Ti chiedo di spogliare le vesti del recensore cinematografico e di vestire quello musicale. Almeno tre brevi recensioni (pillole) di artisti che si sono succeduti sul palco del Roadhouse in Twin Peaks 3?
1 – Nine Inch Nails: Trent Reznor, one man band, compositore eccelso, eclettico, oscuro e romantico, violento, perverso, dotato di una tecnica sopraffina e di uno stile… bleah. Ci riprovo. Nine Inch Nails: un viaggio in macchina con Poe, Lovecraft e Kafka sparato a tutta velocità lungo gli Stati Uniti. Spesso di notte, dall’America profonda e rurale alle grandi metropoli, dalle fabbriche agli immensi spazi aperti, con i tre celati nel buio o nascosti nelle proprie ombre alla luce del sole, voyeur di un’umanità senza scampo, colpevole, malata, folle, sessualmente ambigua. Osservatori romantici del disfacimento del genere umano.

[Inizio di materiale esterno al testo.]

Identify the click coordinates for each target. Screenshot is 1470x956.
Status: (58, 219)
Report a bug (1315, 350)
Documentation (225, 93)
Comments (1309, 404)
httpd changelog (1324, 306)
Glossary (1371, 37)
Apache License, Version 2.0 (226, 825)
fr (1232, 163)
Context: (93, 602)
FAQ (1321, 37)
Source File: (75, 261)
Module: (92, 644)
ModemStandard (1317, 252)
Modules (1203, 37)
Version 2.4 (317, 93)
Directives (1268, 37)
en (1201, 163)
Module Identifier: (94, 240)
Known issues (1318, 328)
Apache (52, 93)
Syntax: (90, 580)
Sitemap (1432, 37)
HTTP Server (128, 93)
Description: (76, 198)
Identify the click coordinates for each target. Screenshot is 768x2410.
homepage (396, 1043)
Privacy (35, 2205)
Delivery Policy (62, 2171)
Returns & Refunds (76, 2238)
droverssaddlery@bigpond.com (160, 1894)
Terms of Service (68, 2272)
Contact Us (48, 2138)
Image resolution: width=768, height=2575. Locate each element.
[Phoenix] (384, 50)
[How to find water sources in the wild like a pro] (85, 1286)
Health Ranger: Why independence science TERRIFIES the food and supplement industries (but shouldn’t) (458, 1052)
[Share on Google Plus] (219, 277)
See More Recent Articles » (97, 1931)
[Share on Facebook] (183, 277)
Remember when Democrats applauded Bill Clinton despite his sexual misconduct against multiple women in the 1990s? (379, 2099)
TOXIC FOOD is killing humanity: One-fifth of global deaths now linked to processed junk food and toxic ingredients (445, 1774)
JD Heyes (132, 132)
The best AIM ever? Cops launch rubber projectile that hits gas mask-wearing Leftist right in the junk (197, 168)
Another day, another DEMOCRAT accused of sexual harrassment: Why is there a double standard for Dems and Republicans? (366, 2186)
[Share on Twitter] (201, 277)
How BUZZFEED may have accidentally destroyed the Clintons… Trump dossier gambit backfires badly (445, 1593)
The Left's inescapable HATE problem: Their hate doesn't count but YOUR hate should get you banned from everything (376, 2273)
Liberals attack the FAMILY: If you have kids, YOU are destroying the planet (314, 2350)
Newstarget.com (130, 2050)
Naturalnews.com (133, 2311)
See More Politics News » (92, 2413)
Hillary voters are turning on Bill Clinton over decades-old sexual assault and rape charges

2 – Eddie Vedder: Si presenta alla Roadhouse col suo vero nome e i vestiti stropicciati dal tempo. Al buio canta l’anima di Audrey Horne, canta il suo dolore e la sua pazzia, quella paura del futuro che scorre e della vita che se ne va senza averti regalato nulla, spezzata negli anni migliori. Edward e quella sua voce bella come le onde di Mavericks, California, sfoggiata nel posto più lontano nell’Universo dai paradisi dei surfisti, Twin Peaks.
3 – Julee Cruise: Cade sola nella notte buia, accompagnata dalle parole di David e dalle note di Angelo. Canta Twin Peaks, canta Laura Palmer, e scompare…
Nella discografia di David Lynch quale brano preferisci e perchè?
Non sono mai facili domande di questo tipo, quindi ti rispondo a bruciapelo: “Stone’s Gone Up” in Crazy Clown Time (2011). Perché il sound e il ritmo sono fantastici, sospesi tra Moby e tutti gli Anni ’80. E’ notturna e ispira a mettersi in viaggio. Mi vedo al volante su di un lungo mare all’ora del lupo mentre la brezza mi accarezza il braccio e il volto e la musica non smette mai di andare, così come il motore. Almeno finché non vengo raggiunto da una pattuglia di polizia costretta dal coprifuoco di questa assurda epoca a fare quello di cui non ne ha nessuna voglia. Aggiungici poi che qui la voce da papera sventrata di Lynch è meno evidente che in altri brani.
Alla luce del corso degli eventi di questo 2020, “Bob” è ancora presente tra noi?
Bob è stato sconfitto mi pare, e sono contento per lui, almeno gli abbiamo risparmiato questi mesi di totale idiozia. Anche se a ben pensarci non c’era epoca migliore per lanciare un nemico invisibile e colpire le masse più fragili psicologicamente che il genere umano abbia mai concepito.